— Recorded information —
[Begin]
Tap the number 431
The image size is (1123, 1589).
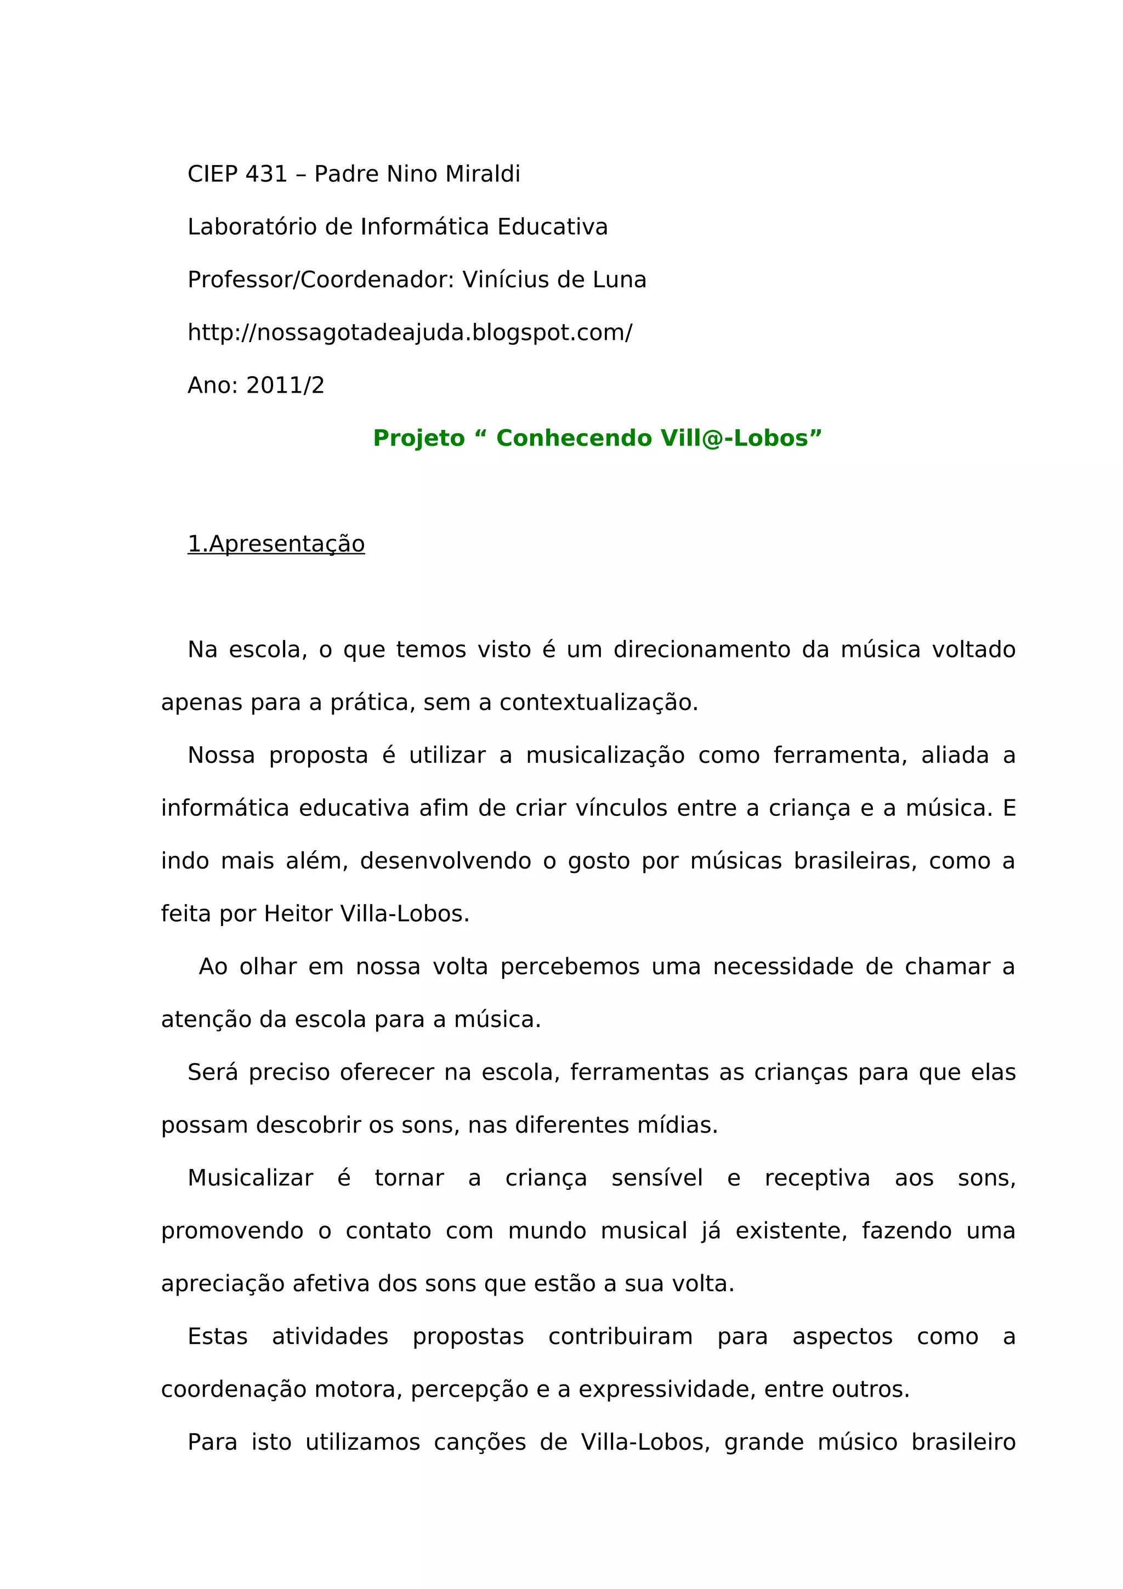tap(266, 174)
[End]
[Begin]
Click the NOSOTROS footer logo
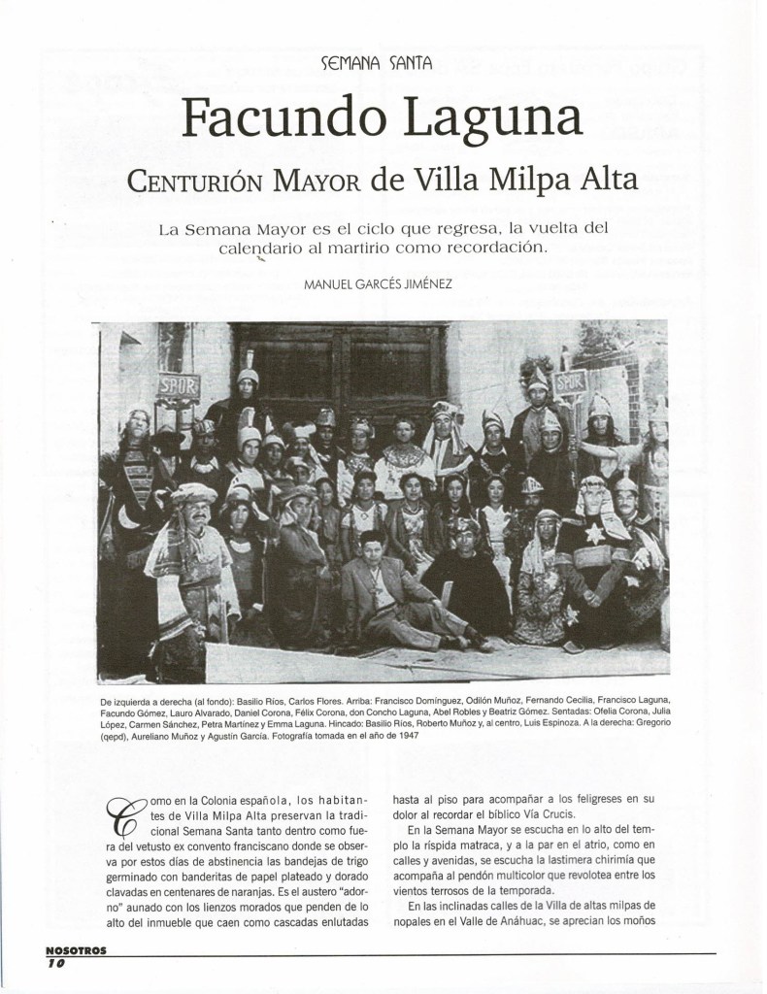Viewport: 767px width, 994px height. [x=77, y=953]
[End]
[Begin]
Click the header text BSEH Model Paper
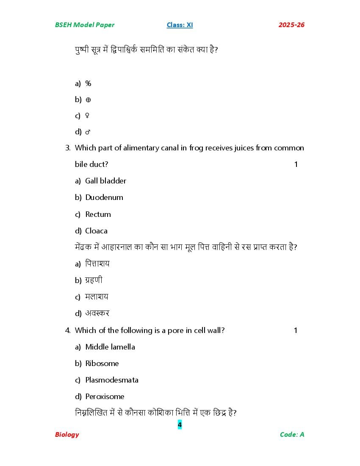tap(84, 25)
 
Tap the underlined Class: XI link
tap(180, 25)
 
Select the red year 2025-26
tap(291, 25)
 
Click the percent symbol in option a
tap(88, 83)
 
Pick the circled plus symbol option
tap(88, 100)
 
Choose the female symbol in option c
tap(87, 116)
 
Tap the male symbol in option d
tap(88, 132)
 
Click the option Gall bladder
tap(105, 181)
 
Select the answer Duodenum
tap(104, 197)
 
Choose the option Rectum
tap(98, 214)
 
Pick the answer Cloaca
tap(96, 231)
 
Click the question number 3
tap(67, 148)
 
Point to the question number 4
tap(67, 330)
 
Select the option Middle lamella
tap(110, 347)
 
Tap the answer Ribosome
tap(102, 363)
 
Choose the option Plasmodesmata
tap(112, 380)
[End]
— Short problem —
Rewrite the records from the line with "Tap the answer Ribosome" up to and including the line with "tap(112, 380)", putting "Select" in place of "Choose" and leaving everything else the same.

— Solved exercise —
Tap the answer Ribosome
tap(102, 363)
 
Select the option Plasmodesmata
tap(112, 380)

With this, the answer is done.